Rewrite the records below with every instance of "computer-use agent" changed to "screen-control agent". Keep everything else the same.

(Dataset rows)
──────────

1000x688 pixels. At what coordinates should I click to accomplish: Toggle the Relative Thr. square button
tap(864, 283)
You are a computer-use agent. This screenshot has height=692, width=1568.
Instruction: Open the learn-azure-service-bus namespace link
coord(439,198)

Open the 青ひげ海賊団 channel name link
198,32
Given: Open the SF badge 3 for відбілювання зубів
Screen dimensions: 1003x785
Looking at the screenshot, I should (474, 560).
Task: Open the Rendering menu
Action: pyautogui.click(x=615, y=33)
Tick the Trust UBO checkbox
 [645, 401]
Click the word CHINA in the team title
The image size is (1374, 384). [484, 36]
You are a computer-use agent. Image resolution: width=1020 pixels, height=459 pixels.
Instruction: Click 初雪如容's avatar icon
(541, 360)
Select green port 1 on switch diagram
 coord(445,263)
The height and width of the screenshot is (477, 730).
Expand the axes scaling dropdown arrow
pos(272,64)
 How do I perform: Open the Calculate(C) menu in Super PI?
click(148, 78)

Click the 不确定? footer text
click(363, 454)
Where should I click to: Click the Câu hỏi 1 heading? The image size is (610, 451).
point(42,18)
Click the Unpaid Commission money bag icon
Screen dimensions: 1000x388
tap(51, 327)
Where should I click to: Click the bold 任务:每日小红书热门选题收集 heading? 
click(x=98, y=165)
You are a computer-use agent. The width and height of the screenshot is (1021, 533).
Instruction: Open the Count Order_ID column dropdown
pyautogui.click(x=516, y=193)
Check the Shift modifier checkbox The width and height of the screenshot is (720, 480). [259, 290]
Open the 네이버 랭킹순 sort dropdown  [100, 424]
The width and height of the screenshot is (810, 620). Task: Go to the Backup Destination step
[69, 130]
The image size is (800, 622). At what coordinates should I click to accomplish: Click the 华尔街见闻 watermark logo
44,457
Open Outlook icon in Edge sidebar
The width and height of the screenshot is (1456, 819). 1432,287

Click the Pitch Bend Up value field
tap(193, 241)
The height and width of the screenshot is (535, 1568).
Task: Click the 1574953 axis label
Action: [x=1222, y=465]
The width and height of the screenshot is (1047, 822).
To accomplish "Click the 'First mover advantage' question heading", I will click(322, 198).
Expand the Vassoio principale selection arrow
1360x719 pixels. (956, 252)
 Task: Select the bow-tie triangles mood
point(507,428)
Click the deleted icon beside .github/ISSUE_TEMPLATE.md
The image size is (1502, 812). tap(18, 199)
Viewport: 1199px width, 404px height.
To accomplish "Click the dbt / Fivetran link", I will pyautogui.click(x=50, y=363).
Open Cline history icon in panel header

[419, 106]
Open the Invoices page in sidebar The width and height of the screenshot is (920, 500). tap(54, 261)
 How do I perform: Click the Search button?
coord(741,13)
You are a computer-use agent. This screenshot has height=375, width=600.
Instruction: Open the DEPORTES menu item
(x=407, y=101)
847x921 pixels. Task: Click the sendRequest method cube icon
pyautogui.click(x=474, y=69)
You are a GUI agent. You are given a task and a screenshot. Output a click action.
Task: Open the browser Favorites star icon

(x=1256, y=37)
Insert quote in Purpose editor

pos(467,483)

──────────

**Result for this task:**
1000x688 pixels. At what coordinates should I click to accomplish: Toggle the Relative Thr. square button
tap(864, 283)
You are a screen-control agent. This screenshot has height=692, width=1568.
Instruction: Open the learn-azure-service-bus namespace link
coord(439,198)

Open the 青ひげ海賊団 channel name link
198,32
Given: Open the SF badge 3 for відбілювання зубів
Screen dimensions: 1003x785
Looking at the screenshot, I should (474, 560).
Task: Open the Rendering menu
Action: pyautogui.click(x=615, y=33)
Tick the Trust UBO checkbox
 [645, 401]
Click the word CHINA in the team title
The image size is (1374, 384). [484, 36]
You are a screen-control agent. Image resolution: width=1020 pixels, height=459 pixels.
Instruction: Click 初雪如容's avatar icon
(541, 360)
Select green port 1 on switch diagram
 coord(445,263)
The height and width of the screenshot is (477, 730).
Expand the axes scaling dropdown arrow
pos(272,64)
 How do I perform: Open the Calculate(C) menu in Super PI?
click(148, 78)

Click the 不确定? footer text
click(363, 454)
Where should I click to: Click the Câu hỏi 1 heading? The image size is (610, 451).
point(42,18)
Click the Unpaid Commission money bag icon
Screen dimensions: 1000x388
tap(51, 327)
Where should I click to: Click the bold 任务:每日小红书热门选题收集 heading? 
click(x=98, y=165)
You are a screen-control agent. The width and height of the screenshot is (1021, 533).
Instruction: Open the Count Order_ID column dropdown
pyautogui.click(x=516, y=193)
Check the Shift modifier checkbox The width and height of the screenshot is (720, 480). [259, 290]
Open the 네이버 랭킹순 sort dropdown  [100, 424]
The width and height of the screenshot is (810, 620). Task: Go to the Backup Destination step
[69, 130]
The image size is (800, 622). At what coordinates should I click to accomplish: Click the 华尔街见闻 watermark logo
44,457
Open Outlook icon in Edge sidebar
The width and height of the screenshot is (1456, 819). 1432,287

Click the Pitch Bend Up value field
tap(193, 241)
The height and width of the screenshot is (535, 1568).
Task: Click the 1574953 axis label
Action: [x=1222, y=465]
The width and height of the screenshot is (1047, 822).
To accomplish "Click the 'First mover advantage' question heading", I will click(322, 198).
Expand the Vassoio principale selection arrow
1360x719 pixels. (956, 252)
 Task: Select the bow-tie triangles mood
point(507,428)
Click the deleted icon beside .github/ISSUE_TEMPLATE.md
The image size is (1502, 812). tap(18, 199)
Viewport: 1199px width, 404px height.
To accomplish "Click the dbt / Fivetran link", I will pyautogui.click(x=50, y=363).
Open Cline history icon in panel header

[419, 106]
Open the Invoices page in sidebar The width and height of the screenshot is (920, 500). tap(54, 261)
 How do I perform: Click the Search button?
coord(741,13)
You are a screen-control agent. This screenshot has height=375, width=600.
Instruction: Open the DEPORTES menu item
(x=407, y=101)
847x921 pixels. Task: Click the sendRequest method cube icon
pyautogui.click(x=474, y=69)
You are a GUI agent. You are given a task and a screenshot. Output a click action.
Task: Open the browser Favorites star icon

(x=1256, y=37)
Insert quote in Purpose editor

pos(467,483)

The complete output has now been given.